1. Backwash
The effect of testing on teaching and learning is known as backwash. Backwash can be harmful or beneficial. If a test is regarded as important, then preparation for it can come to dominate all teaching and learning activities, and if the test content and testing techniques are at variance with the objectives of the course, then there is likely to be harmful backwash. However, backwash can be positively beneficial. For example, if the test is to be administered at the end of an intensive year of English study and will be used to determine which students will be allowed to go on to their undergraduate courses and which will have to leave the university.

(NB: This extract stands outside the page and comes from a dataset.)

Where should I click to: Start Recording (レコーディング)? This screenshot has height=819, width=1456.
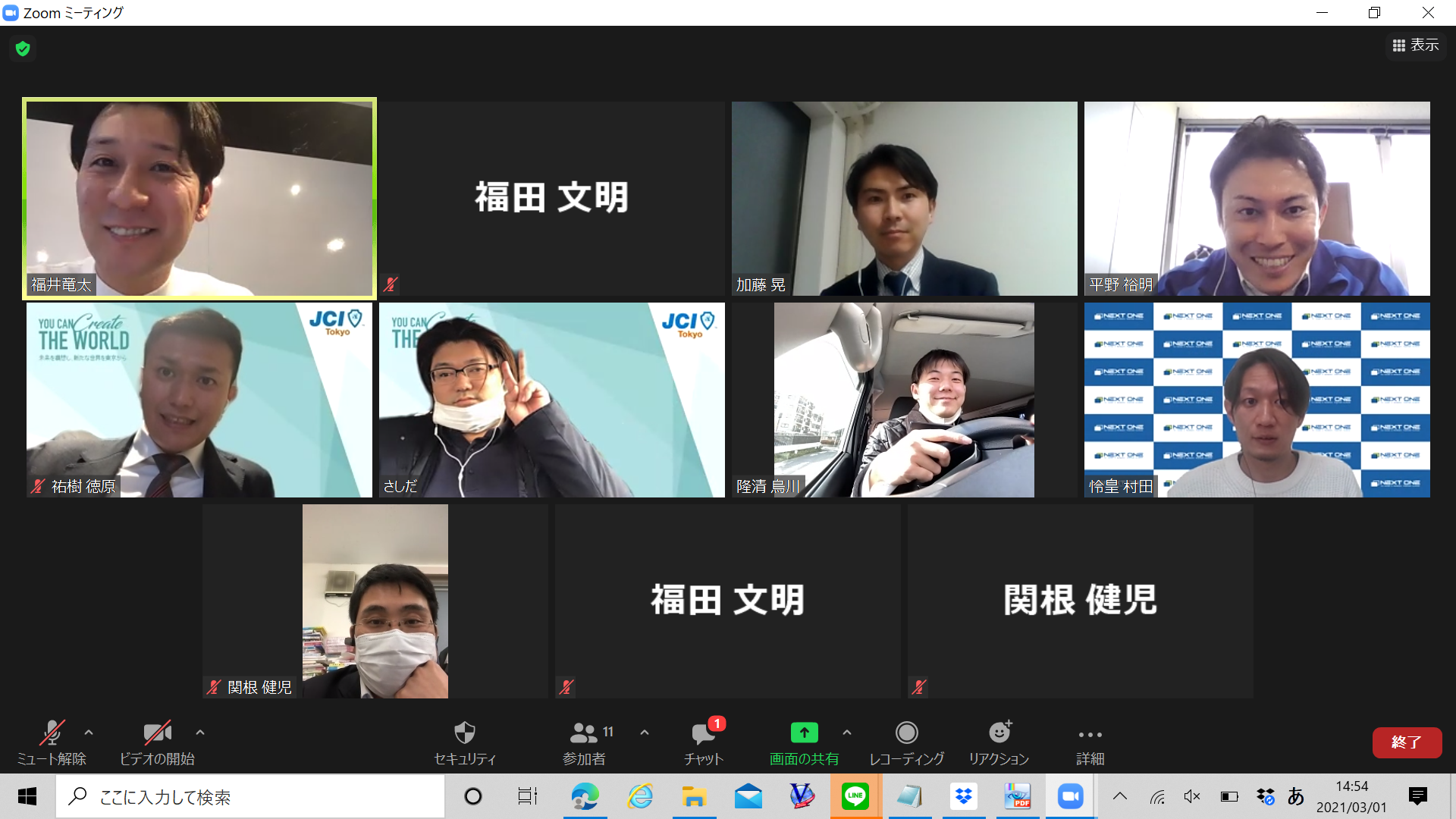pos(906,733)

Davies (1968:5) has said that ‘the good test is an obedient servant since it follows and apes the teaching’. The proper relationship between teaching and testing is surely that of partnership. It is true that there may be occasions when the teaching is good and appropriate and the testing is not; we are then likely to suffer from harmful backwash. But equally there may be occasions when teaching is poor or inappropriate and when testing is able to exert a beneficial influence. We cannot expect testing only to follow teaching. What we should demand of it, however, is that is should be supportive of good teaching and, where necessary, exerts a corrective influence on bad teaching. If testing always had a beneficial backwash on teaching, it would have a much better reputation amongst teachers.

2. Inaccurate Tests
There are two main sources of inaccuracy. The first of these concerns test content and techniques. If we want to know how well someone can write, there is absolutely no way we can get a really accurate measure of their ability by means of a multiple choice test. Professional testers have expended great effort, and not a little money, in attempts to do it; but they have always failed. The result is a set of poor items that cannot possibly provide accurate measurements. The second source of inaccuracy is lack of reliability. A test is reliable if it measures consistently. On a reliable test you can be confident that someone will get more or less the same score, whether they happen to take it on one particular day or on the next; whereas on an unreliable test the score is quite likely to be considerably different, depending on the day on which it is taken.

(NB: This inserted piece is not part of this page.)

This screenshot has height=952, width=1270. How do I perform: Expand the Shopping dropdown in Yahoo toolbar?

Unreliability has two origins: features of the test itself, and the way it is scored. In the first case, something about the test creates a tendency for individuals to perform significantly differently on different occasions when they might take the test. There are some possible features of a test which might make it unreliable, such as, unclear instructions, ambiguous questions, items that result in guessing on the part of the test takers, etc. in the second case, equivalent test performances are accorded significantly different scores. For example, the same composition may be given very different scores by different markers. Fortunately, there are well-understood ways of minimizing such differences in scoring. Most large testing organizations, to their credit, take every precaution to make their tests, and the scoring of them, as reliable as possible, and are generally highly successful in this respect. Small-scale testing, on the other hand, tends to be less reliable than it should be.

3. The Need for Tests
Teaching is, after all, the primary activity; if testing comes in conflict with it, then it is testing which should go, especially when it has been admitted that so much testing provides inaccurate information. Information about people’s language ability is often very useful and sometimes necessary. Within teaching systems, too, as long as it is thought appropriate for individuals to be given a statement of what they have achieved in a second or foreign language, then tests of some kind or other will be needed. They will also be needed in order to provide information about the achievement of groups of learners, without which it is difficult to see how rational educational decisions can be made. Moreover, we have to recognize the need for a common yardstick, which tests provide, in order to make meaningful comparisons. If it is accepted that tests are necessary, and if we care about testing and its effect on teaching and learning, we should do everything that we can to improve the practice of testing.

4. What is to be done?
The teaching profession can make two contributions to the improvement of testing: they can write better tests themselves, and they can put pressure on others, including professional testers and examining boards, to improve their tests.